Step-by-step solution

Part a: Relating arccsc x and arcsin 1/x

First, recall the definitions of arccsc (arc-cosecant) and arcsin (arc-sine). The function arc-cosecant is the inverse of cosecant, and arcsine is the inverse of sine. So \( \csc(\operatorname{arccsc} x) = x \) and \( \sin(\arcsin y) = y \). Using the identity \( \csc \theta = \frac{1}{\sin \theta} \), we can write \( x = \frac{1}{\sin(\arcsin \frac{1}{x})} \). As x equals \(\csc(\operatorname{arccsc} x)\), we found that \( \operatorname{arccsc} x=\arcsin \frac{1}{x}, \quad|x| \geq 1 \)

Part b: Verifying the identity \(\arctan x+\arctan \frac{1}{x}=\frac{\pi}{2}, \quad x>0\)
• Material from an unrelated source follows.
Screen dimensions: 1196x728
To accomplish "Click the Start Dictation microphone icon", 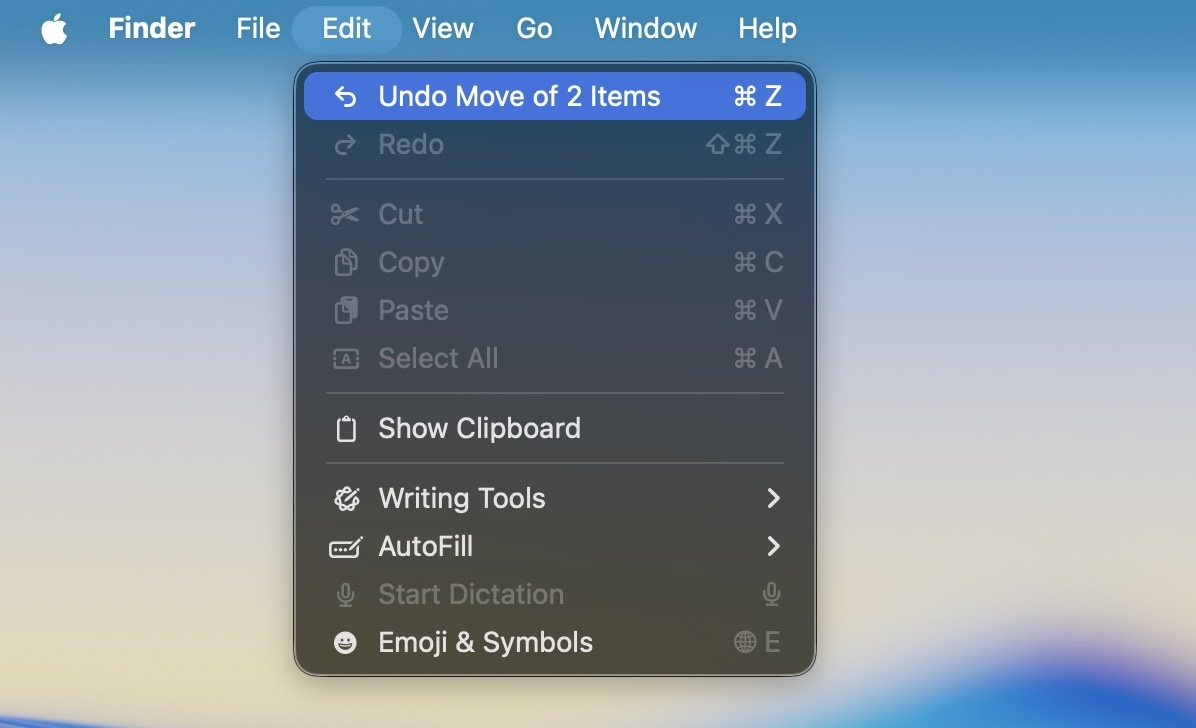I will tap(345, 594).
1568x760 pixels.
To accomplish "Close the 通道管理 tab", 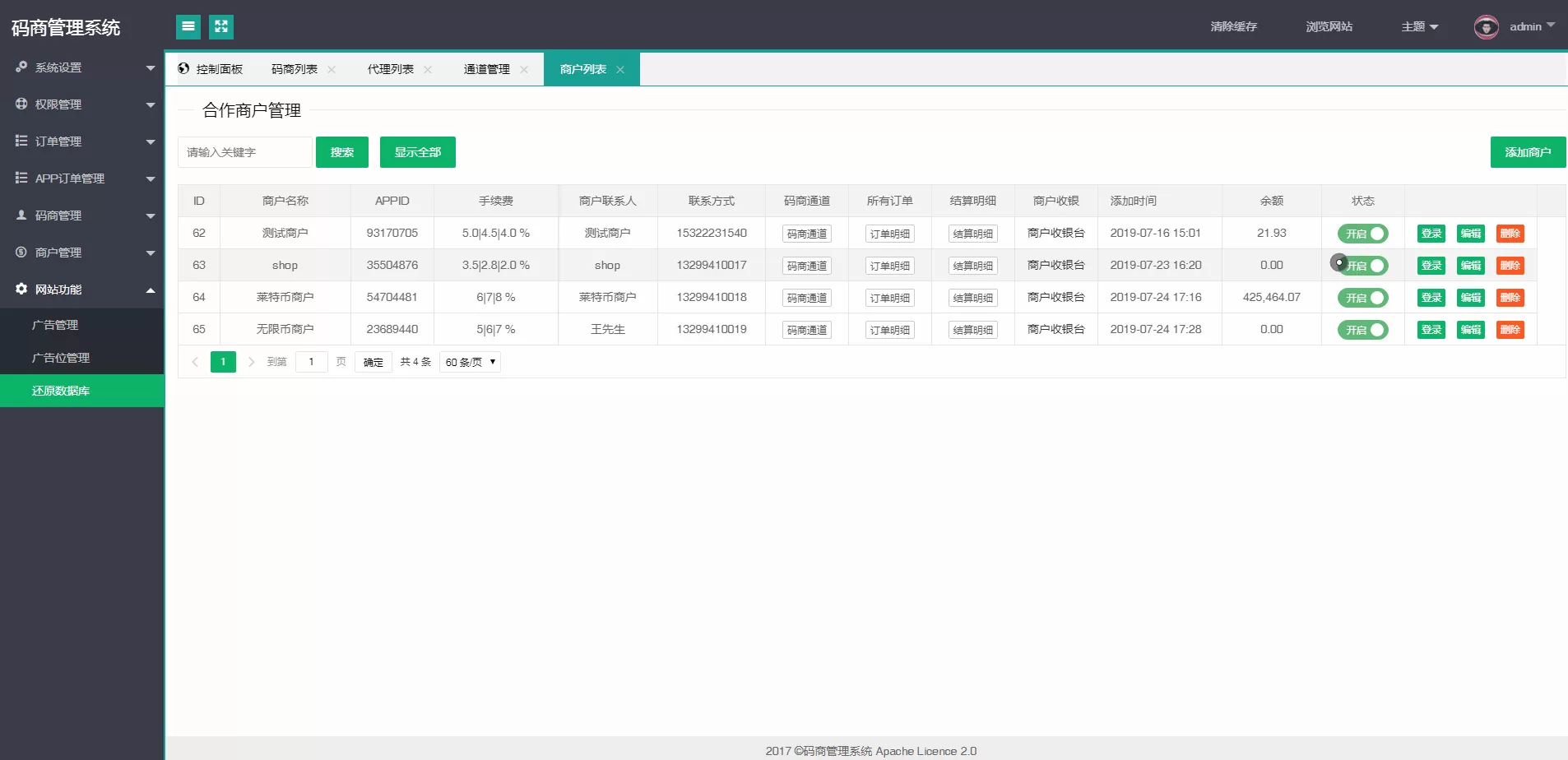I will click(x=524, y=70).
Let \( x = \tan A \) where 0 \< A \< \( \frac{\pi}{2} \). Then \(\arctan x = A \).Now, \( \frac{1}{x} \) will be \( \tan(\frac{\pi}{2} - A) \) since the tangent of a complementary angle is equal to the cotangent of the angle. Thus \( \arctan \frac{1}{x} = \frac{\pi}{2} - A \).Adding both equations: \( A + \frac{\pi}{2} - A = \frac{\pi}{2} \). Therefore, the identity is verified.